Renovations and facility updates were also significant milestones during Dr. Kogon’s leadership. In the early 2000s, major facility updates were completed, including the paediatric clinic, new patient reception areas, the multifunctional clinic, some areas of the main treatment clinic, facilities for sterilization and instrument distribution, and improved student infrastructure. The expansion of the Dental Sciences Building also enabled room to build a designated research area on the Lower Ground (LG) Floor.
“I’m very proud of the decisions we made to invest in these projects,” said Dr. Kogon. “The result is that we have well-designed and attractive spaces for students and faculty.”
More recently, Dr. Kogon promtoed and oversaw the construction of a new preclinical Simulation Laboratory. This new facility on the Lower Lower Ground (LLG) Floor is a sophisticated training space equipped with the latest teaching and dental technology.
"This project was done at a significant time in the School's history," said Dr. Kogon. "It put our School again at the forefront of preclinical dental education."
In addition to his strengths in education and administration, Dr. Kogon is also an expert in forensic dentistry, and has worked with Ontario’s Coroner’s Office, Ontario Forensic Pathology Service and police agencies since 1970.
His work in this area has been carried out on an international scale. In 1998, he assisted in the Swiss Air disaster identification process in Nova Scotia. In 2004, he was sent by the Canadian government to assist in the identification of the tsunami victims in Thailand.
Dr. Kogon is also a co-developer of a computerized aid to dental identification, DIP3W, which is in active use in Ontario and whose logic is incorporated in the RCMP nation-wide identification system.

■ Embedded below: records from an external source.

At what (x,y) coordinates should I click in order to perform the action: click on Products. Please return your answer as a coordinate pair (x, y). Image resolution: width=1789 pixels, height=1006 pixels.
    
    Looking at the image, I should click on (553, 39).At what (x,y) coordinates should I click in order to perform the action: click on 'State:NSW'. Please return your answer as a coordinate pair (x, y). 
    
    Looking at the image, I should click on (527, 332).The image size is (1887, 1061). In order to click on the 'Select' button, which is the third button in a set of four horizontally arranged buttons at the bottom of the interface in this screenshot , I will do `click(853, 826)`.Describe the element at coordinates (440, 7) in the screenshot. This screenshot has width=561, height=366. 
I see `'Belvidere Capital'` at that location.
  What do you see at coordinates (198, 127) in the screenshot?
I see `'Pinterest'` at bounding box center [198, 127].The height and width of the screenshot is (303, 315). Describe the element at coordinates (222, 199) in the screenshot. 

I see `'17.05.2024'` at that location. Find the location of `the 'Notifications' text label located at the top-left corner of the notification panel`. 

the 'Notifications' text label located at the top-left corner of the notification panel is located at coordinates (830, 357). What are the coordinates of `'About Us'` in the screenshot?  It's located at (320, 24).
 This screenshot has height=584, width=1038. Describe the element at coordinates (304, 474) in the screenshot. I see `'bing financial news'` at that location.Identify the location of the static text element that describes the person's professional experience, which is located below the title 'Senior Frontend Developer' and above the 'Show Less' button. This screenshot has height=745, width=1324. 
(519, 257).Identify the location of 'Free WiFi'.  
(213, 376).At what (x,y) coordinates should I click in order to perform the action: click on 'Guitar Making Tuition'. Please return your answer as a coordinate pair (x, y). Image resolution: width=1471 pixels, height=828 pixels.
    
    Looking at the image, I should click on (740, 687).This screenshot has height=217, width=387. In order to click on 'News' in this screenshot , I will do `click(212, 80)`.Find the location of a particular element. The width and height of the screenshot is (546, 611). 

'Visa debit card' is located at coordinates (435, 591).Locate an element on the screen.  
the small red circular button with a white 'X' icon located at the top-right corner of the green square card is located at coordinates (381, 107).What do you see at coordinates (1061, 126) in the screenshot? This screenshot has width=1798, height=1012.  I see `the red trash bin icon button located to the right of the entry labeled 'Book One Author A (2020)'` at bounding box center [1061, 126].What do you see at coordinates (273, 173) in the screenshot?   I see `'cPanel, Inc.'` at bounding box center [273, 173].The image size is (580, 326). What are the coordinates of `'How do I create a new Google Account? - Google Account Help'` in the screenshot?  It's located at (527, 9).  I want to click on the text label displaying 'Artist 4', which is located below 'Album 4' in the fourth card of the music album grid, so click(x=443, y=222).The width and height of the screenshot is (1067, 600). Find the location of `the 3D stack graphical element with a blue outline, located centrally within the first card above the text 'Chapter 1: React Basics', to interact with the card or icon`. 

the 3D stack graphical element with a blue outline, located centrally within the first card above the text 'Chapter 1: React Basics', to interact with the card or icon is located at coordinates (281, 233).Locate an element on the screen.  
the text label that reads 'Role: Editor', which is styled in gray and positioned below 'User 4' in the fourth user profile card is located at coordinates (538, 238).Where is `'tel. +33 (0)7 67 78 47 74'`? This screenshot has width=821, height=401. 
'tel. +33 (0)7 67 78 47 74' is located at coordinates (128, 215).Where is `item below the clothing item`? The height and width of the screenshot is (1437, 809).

“Helping families, giving them a sense of relief and understanding about what happened to their loved ones, is important, and I’m immensely proud of that work,” he said. “It’s quite meaningful to me to be able to make these contributions to the citizens of Ontario.”
Reflecting on his award-winning career and contributions to dental education, Dr. Kogon believes that, even with the advances in technology, the spirit of teaching hasn't changed in his 51 years at the School. “Good teaching by dedicated teachers at the chair and in the classroom – that is still the fundamental piece,” he said.
This view is affirmed when he connects with former students. “I’m always delighted when I meet a dentist who graduated from the School and they remember me – that they take the time to say hello and share their memories is enormously pleasing,” he said. “It makes this whole transit of time even more satisfying and worthwhile.”
“I look at my career with a degree of satisfaction,” he added with a smile. “I’ve been able to survive it all and make, what I think are, useful contributions to science, education and administration."